Introduction - Distribution - Description - Biology - Hosts - Damage and Symptoms - Spread - Management - Selected References

Introduction (Back to Top)

Ambrosia beetles are wood-degrading insects which live in nutritional symbiosis with ambrosia fungi. Typically, ambrosia beetles are considered beneficial because they accelerate the decay of dead trees, which is important for nutrient cycling in healthy forests. The redbay ambrosia beetle, Xyleborus glabratus Eichhoff and its fungal symbiont, Raffaelea sp., are new introductions into the southeastern United States. Xyleborus glabratus was first detected in 2002 and is one of the 10 ambrosia beetle species in the U.S. (Haack 2003, 2006). The beetle transmits the causal pathogen of laurel wilt disease among plants in the Laurel family (Lauraceae), which is caused by one of its fungal symbionts, Raffaelea lauricola (Mayfield and Thomas 2006, Fraedrich et al. 2009). The Xyleborus glabratus and Raffaelea lauricola complex is considered a very high risk invasive disease pest complex having potential equal to that of Dutch elm disease or chestnut blight (Global Invasive Species Database 2010). Laurel wilt is a relatively new disease and much is still unknown about how it will impact the flora of North America.
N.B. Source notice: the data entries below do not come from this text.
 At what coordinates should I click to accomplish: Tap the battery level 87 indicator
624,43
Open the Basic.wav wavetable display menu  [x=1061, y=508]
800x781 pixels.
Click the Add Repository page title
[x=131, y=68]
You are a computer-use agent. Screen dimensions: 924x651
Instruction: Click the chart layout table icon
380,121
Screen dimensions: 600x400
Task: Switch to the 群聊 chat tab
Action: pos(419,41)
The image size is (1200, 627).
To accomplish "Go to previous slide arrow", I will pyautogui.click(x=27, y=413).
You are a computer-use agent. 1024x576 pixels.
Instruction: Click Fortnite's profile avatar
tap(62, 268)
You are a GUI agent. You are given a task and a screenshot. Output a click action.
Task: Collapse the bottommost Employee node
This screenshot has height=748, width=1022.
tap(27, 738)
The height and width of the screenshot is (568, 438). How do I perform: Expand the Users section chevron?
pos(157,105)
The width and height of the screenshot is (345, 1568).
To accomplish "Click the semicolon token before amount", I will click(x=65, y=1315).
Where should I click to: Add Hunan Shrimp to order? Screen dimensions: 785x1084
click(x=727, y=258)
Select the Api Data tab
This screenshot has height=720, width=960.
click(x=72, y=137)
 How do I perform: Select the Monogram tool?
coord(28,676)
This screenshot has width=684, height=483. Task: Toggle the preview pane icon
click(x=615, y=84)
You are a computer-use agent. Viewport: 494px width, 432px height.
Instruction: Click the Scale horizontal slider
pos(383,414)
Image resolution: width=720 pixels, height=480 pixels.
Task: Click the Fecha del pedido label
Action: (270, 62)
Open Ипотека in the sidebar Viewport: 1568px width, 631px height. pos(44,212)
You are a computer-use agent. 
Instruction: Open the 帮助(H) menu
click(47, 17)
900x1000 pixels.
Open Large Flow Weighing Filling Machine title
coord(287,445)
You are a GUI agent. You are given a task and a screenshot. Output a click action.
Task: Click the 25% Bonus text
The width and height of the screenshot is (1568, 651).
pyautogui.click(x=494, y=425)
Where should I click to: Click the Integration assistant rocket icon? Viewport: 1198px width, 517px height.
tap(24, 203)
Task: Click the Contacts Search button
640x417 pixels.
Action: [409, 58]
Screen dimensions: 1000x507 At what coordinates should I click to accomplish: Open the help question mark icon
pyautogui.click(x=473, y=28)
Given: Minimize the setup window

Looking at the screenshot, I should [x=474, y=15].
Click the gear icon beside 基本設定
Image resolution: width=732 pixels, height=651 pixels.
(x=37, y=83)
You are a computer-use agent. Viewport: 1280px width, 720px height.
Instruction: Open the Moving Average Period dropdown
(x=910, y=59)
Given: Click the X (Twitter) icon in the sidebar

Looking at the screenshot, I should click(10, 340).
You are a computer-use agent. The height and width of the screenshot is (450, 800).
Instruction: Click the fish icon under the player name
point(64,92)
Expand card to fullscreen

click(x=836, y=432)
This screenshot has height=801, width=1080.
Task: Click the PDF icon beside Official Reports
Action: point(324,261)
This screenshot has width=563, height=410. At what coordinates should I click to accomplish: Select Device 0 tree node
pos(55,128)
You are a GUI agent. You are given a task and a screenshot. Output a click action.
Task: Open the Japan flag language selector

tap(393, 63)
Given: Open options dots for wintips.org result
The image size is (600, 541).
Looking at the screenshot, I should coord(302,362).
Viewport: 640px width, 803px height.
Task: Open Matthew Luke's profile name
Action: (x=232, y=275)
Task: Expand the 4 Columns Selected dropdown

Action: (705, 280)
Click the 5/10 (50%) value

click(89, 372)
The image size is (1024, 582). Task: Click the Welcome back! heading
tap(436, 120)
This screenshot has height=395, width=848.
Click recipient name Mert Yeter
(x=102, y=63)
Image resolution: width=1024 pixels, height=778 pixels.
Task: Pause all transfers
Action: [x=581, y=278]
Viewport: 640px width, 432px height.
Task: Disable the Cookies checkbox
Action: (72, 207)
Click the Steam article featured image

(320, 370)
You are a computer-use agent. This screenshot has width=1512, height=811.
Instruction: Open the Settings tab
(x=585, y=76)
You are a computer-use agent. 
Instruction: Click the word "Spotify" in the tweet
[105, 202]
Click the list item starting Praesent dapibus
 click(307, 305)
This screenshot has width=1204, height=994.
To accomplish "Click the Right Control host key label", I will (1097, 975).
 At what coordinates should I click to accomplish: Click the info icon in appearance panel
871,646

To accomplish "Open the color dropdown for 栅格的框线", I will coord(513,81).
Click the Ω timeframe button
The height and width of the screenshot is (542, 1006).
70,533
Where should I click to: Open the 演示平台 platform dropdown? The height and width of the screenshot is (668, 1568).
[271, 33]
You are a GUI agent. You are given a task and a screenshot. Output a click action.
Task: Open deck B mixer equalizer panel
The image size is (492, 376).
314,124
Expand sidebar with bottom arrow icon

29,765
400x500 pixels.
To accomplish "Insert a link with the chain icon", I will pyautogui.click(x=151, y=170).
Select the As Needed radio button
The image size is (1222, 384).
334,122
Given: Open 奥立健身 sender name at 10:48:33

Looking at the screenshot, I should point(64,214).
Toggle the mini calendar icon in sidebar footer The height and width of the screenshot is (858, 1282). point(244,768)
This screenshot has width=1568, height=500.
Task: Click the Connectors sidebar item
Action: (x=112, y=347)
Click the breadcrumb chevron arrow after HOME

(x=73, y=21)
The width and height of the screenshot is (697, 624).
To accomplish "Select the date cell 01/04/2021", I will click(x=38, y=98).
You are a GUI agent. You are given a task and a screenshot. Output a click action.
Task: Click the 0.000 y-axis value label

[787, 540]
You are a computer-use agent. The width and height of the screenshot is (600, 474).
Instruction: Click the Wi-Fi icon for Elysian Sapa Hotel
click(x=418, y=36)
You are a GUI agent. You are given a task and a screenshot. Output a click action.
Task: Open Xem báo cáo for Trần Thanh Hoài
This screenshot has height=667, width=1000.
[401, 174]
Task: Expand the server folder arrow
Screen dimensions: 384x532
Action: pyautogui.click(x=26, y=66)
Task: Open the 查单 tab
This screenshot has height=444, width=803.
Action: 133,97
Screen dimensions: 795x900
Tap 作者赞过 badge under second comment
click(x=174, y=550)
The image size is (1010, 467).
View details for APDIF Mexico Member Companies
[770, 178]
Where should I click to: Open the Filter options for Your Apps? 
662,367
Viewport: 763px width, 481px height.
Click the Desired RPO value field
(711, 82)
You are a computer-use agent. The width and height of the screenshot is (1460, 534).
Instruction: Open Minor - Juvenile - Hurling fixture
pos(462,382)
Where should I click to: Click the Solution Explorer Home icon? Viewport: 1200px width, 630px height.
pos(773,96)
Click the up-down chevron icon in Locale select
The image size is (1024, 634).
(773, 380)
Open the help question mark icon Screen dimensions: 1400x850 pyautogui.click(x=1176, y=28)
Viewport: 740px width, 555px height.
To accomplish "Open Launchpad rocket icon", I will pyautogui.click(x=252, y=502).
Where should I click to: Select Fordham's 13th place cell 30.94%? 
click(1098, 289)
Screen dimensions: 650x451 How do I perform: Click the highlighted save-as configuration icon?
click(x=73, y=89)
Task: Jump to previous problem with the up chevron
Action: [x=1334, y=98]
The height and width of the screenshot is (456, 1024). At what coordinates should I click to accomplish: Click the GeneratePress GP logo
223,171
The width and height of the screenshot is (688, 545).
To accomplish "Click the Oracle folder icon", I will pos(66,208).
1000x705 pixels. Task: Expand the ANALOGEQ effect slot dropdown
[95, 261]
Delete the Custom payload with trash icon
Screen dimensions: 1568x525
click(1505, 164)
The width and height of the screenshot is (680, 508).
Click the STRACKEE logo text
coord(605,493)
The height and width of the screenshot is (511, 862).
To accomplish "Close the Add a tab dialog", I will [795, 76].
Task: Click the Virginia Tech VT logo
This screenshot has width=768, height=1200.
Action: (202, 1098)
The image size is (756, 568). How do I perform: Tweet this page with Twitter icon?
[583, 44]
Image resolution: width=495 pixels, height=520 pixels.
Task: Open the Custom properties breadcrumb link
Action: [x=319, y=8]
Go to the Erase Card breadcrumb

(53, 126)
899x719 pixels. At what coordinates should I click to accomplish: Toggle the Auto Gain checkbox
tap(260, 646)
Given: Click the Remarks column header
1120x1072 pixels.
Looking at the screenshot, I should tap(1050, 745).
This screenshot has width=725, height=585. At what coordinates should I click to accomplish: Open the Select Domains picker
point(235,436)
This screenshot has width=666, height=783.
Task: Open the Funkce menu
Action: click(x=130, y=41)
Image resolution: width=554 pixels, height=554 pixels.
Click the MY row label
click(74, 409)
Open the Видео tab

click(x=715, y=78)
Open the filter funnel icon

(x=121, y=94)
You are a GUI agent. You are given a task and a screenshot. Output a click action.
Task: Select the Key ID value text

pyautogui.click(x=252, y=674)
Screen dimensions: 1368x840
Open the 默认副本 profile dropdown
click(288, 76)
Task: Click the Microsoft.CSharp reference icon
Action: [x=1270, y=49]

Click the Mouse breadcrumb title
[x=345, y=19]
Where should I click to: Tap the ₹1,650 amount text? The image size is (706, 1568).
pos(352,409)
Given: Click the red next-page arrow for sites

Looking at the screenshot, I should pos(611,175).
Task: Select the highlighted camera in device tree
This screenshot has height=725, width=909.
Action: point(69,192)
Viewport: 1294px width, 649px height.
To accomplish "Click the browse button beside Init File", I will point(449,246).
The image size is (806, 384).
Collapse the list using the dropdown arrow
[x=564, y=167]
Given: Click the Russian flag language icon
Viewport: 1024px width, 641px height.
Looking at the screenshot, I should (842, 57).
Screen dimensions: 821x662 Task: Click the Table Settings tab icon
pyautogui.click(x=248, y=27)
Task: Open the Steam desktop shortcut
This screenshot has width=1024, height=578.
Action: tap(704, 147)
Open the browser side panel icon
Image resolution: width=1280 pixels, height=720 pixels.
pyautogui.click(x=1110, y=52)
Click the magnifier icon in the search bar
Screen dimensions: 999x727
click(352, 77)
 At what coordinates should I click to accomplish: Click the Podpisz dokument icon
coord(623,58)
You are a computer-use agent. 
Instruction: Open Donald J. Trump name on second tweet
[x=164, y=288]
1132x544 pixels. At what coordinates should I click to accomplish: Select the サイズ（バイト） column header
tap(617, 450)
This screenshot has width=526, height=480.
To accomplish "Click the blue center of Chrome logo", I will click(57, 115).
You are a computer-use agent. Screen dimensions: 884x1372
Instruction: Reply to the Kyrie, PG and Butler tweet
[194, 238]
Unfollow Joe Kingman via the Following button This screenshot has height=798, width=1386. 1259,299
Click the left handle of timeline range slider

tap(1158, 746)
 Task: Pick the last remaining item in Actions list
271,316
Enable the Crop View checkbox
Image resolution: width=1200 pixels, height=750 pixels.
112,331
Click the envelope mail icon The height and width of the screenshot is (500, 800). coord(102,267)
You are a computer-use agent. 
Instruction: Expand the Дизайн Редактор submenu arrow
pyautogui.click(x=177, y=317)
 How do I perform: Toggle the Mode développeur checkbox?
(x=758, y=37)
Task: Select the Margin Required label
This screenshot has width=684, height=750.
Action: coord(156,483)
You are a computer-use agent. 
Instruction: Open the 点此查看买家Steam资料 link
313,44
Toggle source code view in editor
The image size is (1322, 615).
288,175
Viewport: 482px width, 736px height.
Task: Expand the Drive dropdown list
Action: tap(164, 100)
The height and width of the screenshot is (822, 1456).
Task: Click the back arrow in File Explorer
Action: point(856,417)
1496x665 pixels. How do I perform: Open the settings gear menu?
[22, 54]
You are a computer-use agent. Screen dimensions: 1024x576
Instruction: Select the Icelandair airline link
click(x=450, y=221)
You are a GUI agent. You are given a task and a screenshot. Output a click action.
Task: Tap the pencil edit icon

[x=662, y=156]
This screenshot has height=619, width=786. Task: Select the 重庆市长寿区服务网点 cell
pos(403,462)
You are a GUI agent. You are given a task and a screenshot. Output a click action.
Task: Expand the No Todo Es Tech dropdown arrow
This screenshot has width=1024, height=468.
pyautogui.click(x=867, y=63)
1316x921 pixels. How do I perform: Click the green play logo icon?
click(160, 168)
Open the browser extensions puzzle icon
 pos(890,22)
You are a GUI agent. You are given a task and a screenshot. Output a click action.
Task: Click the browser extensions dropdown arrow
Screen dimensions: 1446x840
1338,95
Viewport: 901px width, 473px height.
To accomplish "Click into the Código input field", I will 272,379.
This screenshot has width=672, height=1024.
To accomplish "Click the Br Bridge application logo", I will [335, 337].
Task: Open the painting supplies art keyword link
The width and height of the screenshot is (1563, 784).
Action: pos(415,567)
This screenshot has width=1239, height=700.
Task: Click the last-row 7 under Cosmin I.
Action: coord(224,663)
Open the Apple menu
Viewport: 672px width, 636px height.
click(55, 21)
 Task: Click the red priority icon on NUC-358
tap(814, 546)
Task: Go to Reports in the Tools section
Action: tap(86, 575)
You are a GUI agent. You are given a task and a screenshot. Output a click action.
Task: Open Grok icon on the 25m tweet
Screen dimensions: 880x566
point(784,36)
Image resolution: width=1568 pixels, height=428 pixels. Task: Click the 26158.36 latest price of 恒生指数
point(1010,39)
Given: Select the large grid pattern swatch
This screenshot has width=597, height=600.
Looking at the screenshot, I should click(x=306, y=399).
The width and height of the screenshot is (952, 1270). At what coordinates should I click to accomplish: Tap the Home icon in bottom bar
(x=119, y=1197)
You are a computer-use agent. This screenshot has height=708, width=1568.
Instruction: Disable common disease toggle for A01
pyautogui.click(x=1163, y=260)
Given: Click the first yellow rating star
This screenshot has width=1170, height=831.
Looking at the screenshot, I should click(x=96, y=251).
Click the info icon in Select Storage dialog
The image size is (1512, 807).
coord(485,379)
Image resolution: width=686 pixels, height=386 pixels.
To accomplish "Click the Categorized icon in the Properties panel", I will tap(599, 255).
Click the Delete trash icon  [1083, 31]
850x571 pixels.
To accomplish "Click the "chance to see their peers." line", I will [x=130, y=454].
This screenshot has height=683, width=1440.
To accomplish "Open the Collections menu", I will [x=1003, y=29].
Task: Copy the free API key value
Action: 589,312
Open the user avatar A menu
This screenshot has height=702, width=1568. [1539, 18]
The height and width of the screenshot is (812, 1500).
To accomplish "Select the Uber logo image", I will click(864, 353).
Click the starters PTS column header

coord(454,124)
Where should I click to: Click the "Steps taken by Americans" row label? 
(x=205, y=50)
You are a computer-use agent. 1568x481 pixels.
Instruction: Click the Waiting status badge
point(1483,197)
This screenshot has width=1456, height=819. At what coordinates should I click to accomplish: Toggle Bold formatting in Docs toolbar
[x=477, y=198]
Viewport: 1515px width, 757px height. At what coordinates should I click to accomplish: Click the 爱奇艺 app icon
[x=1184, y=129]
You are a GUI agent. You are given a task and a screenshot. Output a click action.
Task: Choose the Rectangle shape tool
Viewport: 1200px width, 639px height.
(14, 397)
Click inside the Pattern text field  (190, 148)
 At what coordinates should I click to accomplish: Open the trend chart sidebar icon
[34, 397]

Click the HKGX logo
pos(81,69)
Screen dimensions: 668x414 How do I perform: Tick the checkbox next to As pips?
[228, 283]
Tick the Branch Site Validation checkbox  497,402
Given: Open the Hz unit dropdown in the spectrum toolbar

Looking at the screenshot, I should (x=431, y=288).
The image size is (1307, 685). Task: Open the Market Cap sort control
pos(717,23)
Distribution (Back to Top)

Xyleborus glabratus is native to India, Japan, Myanmar and Taiwan (Rabaglia 2008). In the U.S., Xyleborus glabratus was first detected in a survey trap near Port Wentworth, Georgia in 2002 (Rabaglia 2008). In Florida, Xleborus glabratus was first detected in 2005 at the Timucuan Ecological and Historic Preserve in northern Duval County (Mayfield and Thomas 2006). Currently, the redbay ambrosia beetle is an economically important pest in Florida, Georgia and South Carolina. Recently, the beetle was detected in Jackson County, Mississippi (Riggins et al. 2010); Mobile County, Alabama (Alabama forestry commission 2010); and Bladen County, North Carolina (R. Trickel unpublished results). The pest continues to expand rapidly to new areas posing a threat to redbay and avocado trees in the U.S. and in the countries of Central and South America.

Description (Back to Top)

Adult: The adult Xleborus glabratus is a small, elongate, cylindrical beetle about 2 mm in length. It is very similar in appearance to other ambrosia beetles (both native and exotic) already found in the U.S. The combination of its blackish coloration, nearly glabrous upper surface, V-shaped and pointed abdominal tip, and abrupt apical declivity distinguishes this species from other ambrosia beetles occurring in Florida (Mayfield and Thomas 2006). However, expert examination by a specialist is needed for positive identification and confirmation. Males are dwarfed, haploid, flightless, and rarely encountered (Rabaglia 2008).

Dorsal view of an adult male redbay ambrosia beetle, Xyleborus glabratus Eichhoff.

Figure 1. Dorsal view of an adult female redbay ambrosia beetle, Xyleborus glabratus Eichhoff. Photograph by Lyle J. Buss, University of Florida.

Lateral view of an adult female redbay ambrosia beetle, Xyleborus glabratus Eichhoff.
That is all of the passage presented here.